WORK TASK
What's wanted is the full listing, reproduced exactly.

DATA FOR PROCESSING
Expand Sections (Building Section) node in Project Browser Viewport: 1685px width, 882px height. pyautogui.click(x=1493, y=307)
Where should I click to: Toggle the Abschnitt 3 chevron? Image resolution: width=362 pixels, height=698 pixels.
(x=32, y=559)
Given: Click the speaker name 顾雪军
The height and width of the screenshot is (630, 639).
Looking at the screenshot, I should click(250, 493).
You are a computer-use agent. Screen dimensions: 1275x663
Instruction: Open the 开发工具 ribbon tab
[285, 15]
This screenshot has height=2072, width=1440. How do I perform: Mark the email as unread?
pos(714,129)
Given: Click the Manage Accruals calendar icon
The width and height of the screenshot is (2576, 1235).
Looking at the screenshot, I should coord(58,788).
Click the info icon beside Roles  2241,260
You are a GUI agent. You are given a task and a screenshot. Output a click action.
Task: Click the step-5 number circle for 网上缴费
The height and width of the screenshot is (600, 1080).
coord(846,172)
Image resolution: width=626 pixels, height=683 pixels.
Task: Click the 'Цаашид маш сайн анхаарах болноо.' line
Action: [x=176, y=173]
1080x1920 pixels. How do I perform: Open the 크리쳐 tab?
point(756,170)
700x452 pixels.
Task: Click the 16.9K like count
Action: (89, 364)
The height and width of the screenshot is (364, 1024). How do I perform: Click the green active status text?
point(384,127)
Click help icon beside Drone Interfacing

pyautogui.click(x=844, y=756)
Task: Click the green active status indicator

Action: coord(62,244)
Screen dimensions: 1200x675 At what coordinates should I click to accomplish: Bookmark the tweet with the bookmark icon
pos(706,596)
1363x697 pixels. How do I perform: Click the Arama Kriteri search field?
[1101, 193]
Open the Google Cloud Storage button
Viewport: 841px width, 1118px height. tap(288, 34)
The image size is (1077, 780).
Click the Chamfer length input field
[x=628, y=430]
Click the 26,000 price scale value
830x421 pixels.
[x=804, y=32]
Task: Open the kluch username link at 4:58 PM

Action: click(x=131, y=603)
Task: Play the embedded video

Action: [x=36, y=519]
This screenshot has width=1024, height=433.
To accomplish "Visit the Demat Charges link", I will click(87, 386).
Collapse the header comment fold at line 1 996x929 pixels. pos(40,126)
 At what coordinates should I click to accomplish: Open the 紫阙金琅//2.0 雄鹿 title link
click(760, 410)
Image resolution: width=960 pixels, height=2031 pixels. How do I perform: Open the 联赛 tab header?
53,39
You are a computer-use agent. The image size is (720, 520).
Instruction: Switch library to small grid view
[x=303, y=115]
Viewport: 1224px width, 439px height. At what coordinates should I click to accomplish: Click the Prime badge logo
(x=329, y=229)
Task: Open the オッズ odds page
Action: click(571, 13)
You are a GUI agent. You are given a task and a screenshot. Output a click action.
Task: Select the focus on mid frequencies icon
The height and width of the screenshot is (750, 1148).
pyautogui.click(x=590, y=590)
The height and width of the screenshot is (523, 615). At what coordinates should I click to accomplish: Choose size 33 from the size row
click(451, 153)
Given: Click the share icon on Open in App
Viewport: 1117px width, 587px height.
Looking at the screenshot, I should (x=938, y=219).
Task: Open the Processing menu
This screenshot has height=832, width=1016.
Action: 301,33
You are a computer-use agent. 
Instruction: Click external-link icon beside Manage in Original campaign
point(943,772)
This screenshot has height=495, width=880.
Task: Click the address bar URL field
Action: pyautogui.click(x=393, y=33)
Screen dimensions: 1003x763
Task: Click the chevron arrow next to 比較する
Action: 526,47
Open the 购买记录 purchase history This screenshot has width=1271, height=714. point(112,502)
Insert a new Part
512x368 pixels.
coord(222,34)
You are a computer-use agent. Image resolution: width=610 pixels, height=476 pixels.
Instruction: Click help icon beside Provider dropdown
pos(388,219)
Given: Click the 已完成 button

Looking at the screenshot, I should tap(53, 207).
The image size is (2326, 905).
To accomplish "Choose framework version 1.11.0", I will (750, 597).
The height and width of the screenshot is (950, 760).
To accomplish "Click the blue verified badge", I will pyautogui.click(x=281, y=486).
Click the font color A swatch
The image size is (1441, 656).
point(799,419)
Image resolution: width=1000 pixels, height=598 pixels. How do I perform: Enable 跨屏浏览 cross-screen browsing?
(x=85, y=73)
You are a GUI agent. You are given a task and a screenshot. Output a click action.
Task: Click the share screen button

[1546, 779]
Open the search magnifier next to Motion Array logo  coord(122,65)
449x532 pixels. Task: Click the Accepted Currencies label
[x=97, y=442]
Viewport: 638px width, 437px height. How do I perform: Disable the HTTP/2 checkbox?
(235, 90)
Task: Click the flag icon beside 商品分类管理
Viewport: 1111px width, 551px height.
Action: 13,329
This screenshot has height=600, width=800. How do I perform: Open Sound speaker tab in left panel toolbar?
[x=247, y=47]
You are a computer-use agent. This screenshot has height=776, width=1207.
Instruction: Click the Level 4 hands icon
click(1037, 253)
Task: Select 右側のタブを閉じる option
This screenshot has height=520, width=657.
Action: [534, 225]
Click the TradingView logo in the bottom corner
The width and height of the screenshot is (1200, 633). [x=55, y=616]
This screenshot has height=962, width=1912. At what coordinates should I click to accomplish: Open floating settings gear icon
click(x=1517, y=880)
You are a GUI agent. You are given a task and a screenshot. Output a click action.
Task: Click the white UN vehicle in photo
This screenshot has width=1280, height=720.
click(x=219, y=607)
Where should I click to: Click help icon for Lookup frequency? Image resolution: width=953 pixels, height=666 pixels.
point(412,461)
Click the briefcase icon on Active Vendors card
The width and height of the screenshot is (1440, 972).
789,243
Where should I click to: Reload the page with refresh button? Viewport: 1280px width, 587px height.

EXERCISE RESPONSE
Expand Sections (Building Section) node in Project Browser Viewport: 1685px width, 882px height. pyautogui.click(x=1493, y=307)
Where should I click to: Toggle the Abschnitt 3 chevron? Image resolution: width=362 pixels, height=698 pixels.
(x=32, y=559)
Given: Click the speaker name 顾雪军
The height and width of the screenshot is (630, 639).
Looking at the screenshot, I should click(250, 493).
You are a computer-use agent. Screen dimensions: 1275x663
Instruction: Open the 开发工具 ribbon tab
[285, 15]
This screenshot has height=2072, width=1440. How do I perform: Mark the email as unread?
pos(714,129)
Given: Click the Manage Accruals calendar icon
The width and height of the screenshot is (2576, 1235).
Looking at the screenshot, I should coord(58,788).
Click the info icon beside Roles  2241,260
You are a GUI agent. You are given a task and a screenshot. Output a click action.
Task: Click the step-5 number circle for 网上缴费
The height and width of the screenshot is (600, 1080).
coord(846,172)
Image resolution: width=626 pixels, height=683 pixels.
Task: Click the 'Цаашид маш сайн анхаарах болноо.' line
Action: [x=176, y=173]
1080x1920 pixels. How do I perform: Open the 크리쳐 tab?
point(756,170)
700x452 pixels.
Task: Click the 16.9K like count
Action: (89, 364)
The height and width of the screenshot is (364, 1024). How do I perform: Click the green active status text?
point(384,127)
Click help icon beside Drone Interfacing

pyautogui.click(x=844, y=756)
Task: Click the green active status indicator

Action: coord(62,244)
Screen dimensions: 1200x675 At what coordinates should I click to accomplish: Bookmark the tweet with the bookmark icon
pos(706,596)
1363x697 pixels. How do I perform: Click the Arama Kriteri search field?
[1101, 193]
Open the Google Cloud Storage button
Viewport: 841px width, 1118px height. tap(288, 34)
The image size is (1077, 780).
Click the Chamfer length input field
[x=628, y=430]
Click the 26,000 price scale value
830x421 pixels.
[x=804, y=32]
Task: Open the kluch username link at 4:58 PM

Action: click(x=131, y=603)
Task: Play the embedded video

Action: [x=36, y=519]
This screenshot has width=1024, height=433.
To accomplish "Visit the Demat Charges link", I will click(87, 386).
Collapse the header comment fold at line 1 996x929 pixels. pos(40,126)
 At what coordinates should I click to accomplish: Open the 紫阙金琅//2.0 雄鹿 title link
click(760, 410)
Image resolution: width=960 pixels, height=2031 pixels. How do I perform: Open the 联赛 tab header?
53,39
You are a computer-use agent. The image size is (720, 520).
Instruction: Switch library to small grid view
[x=303, y=115]
Viewport: 1224px width, 439px height. At what coordinates should I click to accomplish: Click the Prime badge logo
(x=329, y=229)
Task: Open the オッズ odds page
Action: click(571, 13)
You are a GUI agent. You are given a task and a screenshot. Output a click action.
Task: Select the focus on mid frequencies icon
The height and width of the screenshot is (750, 1148).
pyautogui.click(x=590, y=590)
The height and width of the screenshot is (523, 615). At what coordinates should I click to accomplish: Choose size 33 from the size row
click(451, 153)
Given: Click the share icon on Open in App
Viewport: 1117px width, 587px height.
Looking at the screenshot, I should (x=938, y=219).
Task: Open the Processing menu
This screenshot has height=832, width=1016.
Action: 301,33
You are a computer-use agent. 
Instruction: Click external-link icon beside Manage in Original campaign
point(943,772)
This screenshot has height=495, width=880.
Task: Click the address bar URL field
Action: pyautogui.click(x=393, y=33)
Screen dimensions: 1003x763
Task: Click the chevron arrow next to 比較する
Action: 526,47
Open the 购买记录 purchase history This screenshot has width=1271, height=714. point(112,502)
Insert a new Part
512x368 pixels.
coord(222,34)
You are a computer-use agent. Image resolution: width=610 pixels, height=476 pixels.
Instruction: Click help icon beside Provider dropdown
pos(388,219)
Given: Click the 已完成 button

Looking at the screenshot, I should tap(53, 207).
The image size is (2326, 905).
To accomplish "Choose framework version 1.11.0", I will (750, 597).
The height and width of the screenshot is (950, 760).
To accomplish "Click the blue verified badge", I will pyautogui.click(x=281, y=486).
Click the font color A swatch
The image size is (1441, 656).
point(799,419)
Image resolution: width=1000 pixels, height=598 pixels. How do I perform: Enable 跨屏浏览 cross-screen browsing?
(x=85, y=73)
You are a GUI agent. You are given a task and a screenshot. Output a click action.
Task: Click the share screen button

[1546, 779]
Open the search magnifier next to Motion Array logo  coord(122,65)
449x532 pixels. Task: Click the Accepted Currencies label
[x=97, y=442]
Viewport: 638px width, 437px height. How do I perform: Disable the HTTP/2 checkbox?
(235, 90)
Task: Click the flag icon beside 商品分类管理
Viewport: 1111px width, 551px height.
Action: 13,329
This screenshot has height=600, width=800. How do I perform: Open Sound speaker tab in left panel toolbar?
[x=247, y=47]
You are a computer-use agent. This screenshot has height=776, width=1207.
Instruction: Click the Level 4 hands icon
click(1037, 253)
Task: Select 右側のタブを閉じる option
This screenshot has height=520, width=657.
Action: [534, 225]
Click the TradingView logo in the bottom corner
The width and height of the screenshot is (1200, 633). [x=55, y=616]
This screenshot has height=962, width=1912. At what coordinates should I click to accomplish: Open floating settings gear icon
click(x=1517, y=880)
You are a GUI agent. You are given a task and a screenshot. Output a click action.
Task: Click the white UN vehicle in photo
This screenshot has width=1280, height=720.
click(x=219, y=607)
Where should I click to: Click help icon for Lookup frequency? Image resolution: width=953 pixels, height=666 pixels.
point(412,461)
Click the briefcase icon on Active Vendors card
The width and height of the screenshot is (1440, 972).
789,243
Where should I click to: Reload the page with refresh button? Viewport: 1280px width, 587px height.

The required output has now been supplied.